Reverse evolution occurs in some small fishes


Editor's Picks

Scientists from the USA and Japan have shown that evolution can occur very rapidly in reverse in some small fishes in a study published in the most recent issue of the journal Current Biology.

Studying threespine sticklebacks (Gasterosteus aculeatus) in Lake Washington, the largest of three major lakes in the Seattle area, Jun Kitano and co-authors show that the degree of plating in the fish has changed dramatically over the last 40 years. The authors examined sticklebacks collected from the lake over four periods in time: from 1957, 1968"69, 1976 and 2005.

They write hereas ancestral marine sticklebacks typically have a continuous row of lateral plates (completely plated morph), freshwater sticklebacks usually have a reduction in lateral plates resulting in a gap in the middle part of the plate row (partially plated morph) or a loss of both the middle and posterior plates (low-plated morph).

The authors analysed the fishes for the frequencies at which low-plated, partially-plated or completely-plated morphs appear and found that only 6% of the fishes collected in 1968"69 were completely-plated, compared with 40% of the fish collected in 1976 and 49% of the fish collected in 2005.

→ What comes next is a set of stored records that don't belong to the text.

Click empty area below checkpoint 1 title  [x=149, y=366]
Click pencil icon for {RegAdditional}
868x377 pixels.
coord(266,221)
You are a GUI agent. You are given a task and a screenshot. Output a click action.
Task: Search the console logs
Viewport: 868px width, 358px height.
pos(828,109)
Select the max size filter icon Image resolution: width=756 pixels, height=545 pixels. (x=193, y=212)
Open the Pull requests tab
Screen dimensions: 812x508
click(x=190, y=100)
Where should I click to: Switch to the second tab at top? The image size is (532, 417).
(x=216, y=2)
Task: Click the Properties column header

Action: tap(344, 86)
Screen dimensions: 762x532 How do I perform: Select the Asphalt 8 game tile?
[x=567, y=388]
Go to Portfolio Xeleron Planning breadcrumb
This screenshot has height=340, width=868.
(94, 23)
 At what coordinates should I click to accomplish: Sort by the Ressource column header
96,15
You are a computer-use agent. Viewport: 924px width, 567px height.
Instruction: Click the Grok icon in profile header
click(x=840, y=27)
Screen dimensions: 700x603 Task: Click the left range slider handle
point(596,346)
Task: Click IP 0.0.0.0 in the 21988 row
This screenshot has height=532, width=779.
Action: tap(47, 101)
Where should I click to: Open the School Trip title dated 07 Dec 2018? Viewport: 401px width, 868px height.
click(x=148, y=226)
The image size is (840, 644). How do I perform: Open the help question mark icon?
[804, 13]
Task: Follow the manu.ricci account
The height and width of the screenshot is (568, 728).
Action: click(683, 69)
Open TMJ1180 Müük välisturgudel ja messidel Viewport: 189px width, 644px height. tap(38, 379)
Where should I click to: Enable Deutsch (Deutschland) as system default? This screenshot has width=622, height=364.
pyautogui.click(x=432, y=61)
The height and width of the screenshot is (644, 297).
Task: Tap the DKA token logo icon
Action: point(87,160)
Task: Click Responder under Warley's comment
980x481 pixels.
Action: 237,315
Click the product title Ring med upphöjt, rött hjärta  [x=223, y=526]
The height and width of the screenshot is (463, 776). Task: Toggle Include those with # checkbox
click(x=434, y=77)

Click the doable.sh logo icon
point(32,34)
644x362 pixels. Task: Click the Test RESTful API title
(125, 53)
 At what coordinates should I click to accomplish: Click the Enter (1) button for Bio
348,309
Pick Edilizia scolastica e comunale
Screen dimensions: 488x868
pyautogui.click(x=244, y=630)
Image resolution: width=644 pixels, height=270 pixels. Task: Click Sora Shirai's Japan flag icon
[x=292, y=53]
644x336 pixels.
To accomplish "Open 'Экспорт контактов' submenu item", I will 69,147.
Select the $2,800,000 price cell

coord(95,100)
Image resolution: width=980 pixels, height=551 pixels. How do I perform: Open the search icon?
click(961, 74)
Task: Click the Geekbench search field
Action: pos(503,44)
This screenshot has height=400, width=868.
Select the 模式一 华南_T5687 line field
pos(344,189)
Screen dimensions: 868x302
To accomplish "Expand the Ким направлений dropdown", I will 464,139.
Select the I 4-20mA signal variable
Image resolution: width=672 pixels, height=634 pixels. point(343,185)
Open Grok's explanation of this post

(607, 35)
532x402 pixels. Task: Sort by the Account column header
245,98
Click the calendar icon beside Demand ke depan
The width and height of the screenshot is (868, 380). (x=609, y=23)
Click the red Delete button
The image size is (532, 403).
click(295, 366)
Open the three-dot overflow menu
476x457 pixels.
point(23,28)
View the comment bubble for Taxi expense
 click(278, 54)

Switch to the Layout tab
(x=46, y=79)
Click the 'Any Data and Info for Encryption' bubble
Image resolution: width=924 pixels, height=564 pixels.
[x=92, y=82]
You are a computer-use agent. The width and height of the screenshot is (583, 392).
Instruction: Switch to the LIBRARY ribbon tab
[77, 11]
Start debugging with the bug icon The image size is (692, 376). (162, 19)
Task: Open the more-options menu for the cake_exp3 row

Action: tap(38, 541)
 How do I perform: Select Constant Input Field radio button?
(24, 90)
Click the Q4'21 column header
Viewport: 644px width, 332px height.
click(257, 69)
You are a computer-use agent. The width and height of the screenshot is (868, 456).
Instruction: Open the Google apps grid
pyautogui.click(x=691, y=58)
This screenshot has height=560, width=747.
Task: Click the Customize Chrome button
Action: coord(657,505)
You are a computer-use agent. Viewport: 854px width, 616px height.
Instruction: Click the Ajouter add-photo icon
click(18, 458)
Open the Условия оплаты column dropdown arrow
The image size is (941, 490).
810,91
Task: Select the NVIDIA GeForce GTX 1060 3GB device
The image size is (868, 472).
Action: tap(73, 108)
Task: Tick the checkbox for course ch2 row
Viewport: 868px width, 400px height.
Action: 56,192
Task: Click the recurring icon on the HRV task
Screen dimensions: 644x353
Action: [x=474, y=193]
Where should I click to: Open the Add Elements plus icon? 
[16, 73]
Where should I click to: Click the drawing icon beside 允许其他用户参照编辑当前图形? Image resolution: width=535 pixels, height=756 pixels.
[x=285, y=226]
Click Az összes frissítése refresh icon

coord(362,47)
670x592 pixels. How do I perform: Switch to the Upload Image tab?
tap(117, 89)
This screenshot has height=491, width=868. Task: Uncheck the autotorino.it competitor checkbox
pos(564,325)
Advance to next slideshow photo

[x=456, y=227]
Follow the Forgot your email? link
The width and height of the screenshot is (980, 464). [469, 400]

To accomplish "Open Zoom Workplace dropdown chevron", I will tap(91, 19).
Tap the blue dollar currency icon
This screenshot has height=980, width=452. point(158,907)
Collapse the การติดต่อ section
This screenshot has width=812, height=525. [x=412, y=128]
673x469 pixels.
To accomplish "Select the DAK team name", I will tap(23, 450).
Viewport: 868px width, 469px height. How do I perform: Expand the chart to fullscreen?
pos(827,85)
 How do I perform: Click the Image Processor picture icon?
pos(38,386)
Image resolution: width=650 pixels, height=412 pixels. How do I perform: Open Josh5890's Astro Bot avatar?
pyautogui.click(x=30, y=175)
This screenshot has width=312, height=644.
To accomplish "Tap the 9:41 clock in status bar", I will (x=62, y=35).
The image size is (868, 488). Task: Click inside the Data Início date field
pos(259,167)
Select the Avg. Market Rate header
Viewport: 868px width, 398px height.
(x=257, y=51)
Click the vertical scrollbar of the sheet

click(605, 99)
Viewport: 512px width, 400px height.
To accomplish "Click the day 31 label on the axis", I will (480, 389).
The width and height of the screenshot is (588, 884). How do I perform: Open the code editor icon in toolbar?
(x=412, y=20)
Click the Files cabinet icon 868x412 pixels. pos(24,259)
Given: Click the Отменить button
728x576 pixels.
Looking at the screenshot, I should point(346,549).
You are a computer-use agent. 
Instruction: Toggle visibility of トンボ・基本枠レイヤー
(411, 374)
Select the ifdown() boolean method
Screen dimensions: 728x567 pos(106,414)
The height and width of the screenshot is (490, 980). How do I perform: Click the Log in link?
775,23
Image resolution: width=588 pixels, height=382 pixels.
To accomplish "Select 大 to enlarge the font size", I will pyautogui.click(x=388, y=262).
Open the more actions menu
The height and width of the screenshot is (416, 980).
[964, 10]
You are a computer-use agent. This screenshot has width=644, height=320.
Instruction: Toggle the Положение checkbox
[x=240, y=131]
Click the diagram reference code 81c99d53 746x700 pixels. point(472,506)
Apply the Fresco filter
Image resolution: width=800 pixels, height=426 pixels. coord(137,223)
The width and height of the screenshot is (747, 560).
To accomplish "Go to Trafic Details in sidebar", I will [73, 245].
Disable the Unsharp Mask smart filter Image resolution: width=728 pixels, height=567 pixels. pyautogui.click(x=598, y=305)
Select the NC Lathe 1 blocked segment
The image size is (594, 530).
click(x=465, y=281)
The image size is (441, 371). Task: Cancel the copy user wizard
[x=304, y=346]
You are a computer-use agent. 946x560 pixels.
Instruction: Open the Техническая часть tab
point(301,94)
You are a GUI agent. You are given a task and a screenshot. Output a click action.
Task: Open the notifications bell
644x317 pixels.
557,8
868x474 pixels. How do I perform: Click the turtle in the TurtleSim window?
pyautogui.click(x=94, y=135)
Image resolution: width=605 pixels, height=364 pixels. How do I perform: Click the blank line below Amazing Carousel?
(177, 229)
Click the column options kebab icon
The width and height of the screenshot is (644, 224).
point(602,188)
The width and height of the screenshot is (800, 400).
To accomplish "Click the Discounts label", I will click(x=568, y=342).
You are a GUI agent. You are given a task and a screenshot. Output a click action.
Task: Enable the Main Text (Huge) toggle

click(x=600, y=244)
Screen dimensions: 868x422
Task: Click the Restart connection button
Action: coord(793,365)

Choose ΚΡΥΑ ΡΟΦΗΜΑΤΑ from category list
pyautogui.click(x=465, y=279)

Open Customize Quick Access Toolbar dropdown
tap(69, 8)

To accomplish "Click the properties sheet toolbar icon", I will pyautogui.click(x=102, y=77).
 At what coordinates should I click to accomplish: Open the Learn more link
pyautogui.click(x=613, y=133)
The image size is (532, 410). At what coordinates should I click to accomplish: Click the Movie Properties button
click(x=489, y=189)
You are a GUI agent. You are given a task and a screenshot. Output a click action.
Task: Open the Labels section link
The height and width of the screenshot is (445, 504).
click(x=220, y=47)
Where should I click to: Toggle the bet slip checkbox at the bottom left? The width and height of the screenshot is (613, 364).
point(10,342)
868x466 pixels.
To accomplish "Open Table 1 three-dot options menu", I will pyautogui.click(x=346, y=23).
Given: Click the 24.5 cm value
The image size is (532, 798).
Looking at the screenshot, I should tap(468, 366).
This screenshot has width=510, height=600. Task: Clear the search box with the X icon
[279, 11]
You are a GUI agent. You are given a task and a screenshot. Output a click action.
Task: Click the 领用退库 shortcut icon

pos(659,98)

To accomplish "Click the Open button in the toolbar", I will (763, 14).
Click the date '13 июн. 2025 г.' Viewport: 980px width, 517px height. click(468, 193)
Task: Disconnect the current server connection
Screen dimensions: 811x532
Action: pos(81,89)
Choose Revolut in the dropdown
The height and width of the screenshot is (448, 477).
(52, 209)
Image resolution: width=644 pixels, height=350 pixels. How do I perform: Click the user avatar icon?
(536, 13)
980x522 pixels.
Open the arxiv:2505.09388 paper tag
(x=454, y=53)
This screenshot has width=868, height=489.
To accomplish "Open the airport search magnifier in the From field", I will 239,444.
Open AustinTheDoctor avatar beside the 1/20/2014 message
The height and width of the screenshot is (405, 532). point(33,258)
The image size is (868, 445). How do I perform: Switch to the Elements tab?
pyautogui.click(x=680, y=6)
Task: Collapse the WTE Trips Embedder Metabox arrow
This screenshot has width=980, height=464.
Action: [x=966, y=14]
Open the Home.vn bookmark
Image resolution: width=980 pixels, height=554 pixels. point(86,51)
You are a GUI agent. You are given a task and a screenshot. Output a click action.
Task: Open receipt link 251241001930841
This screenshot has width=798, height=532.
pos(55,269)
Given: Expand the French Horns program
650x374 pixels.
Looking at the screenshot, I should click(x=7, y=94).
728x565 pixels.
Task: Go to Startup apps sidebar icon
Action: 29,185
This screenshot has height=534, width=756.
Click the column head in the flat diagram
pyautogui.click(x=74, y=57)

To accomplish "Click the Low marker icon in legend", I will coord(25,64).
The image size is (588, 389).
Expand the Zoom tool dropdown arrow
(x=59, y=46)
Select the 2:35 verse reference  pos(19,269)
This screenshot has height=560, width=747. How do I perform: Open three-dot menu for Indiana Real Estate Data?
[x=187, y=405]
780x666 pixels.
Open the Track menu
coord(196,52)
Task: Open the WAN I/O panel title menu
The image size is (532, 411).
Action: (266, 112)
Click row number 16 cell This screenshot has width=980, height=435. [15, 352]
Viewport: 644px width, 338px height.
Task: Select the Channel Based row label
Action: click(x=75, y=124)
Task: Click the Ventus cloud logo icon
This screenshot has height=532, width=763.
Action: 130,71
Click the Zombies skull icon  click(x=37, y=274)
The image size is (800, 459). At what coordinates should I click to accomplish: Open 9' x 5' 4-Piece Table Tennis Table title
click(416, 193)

The data demonstrate that the frequency of plate-morph phenotypes has changed dramatically in Lake Washington within the past 40 years, which is equivalent to 40 generations in this stickleback population.

The authors then calculated the strength of selection for the completely-plated morph and their result suggests that the complete morph had 58%"72% greater fitness than that of the low-plated morph during this period.

The authors offer an explanation for the rapid reverse evolution of the stickleback: One of the dramatic ecological changes that occurred in Lake Washington during the early 1970s is increased water transparency as a result of the mitigation of eutrophication in the late 1960s Previous behavioral experiments have demonstrated that an increase in water transparency significantly increases the reaction distance of visual predators to their prey, thus leading to increased predation pressure on prey fish.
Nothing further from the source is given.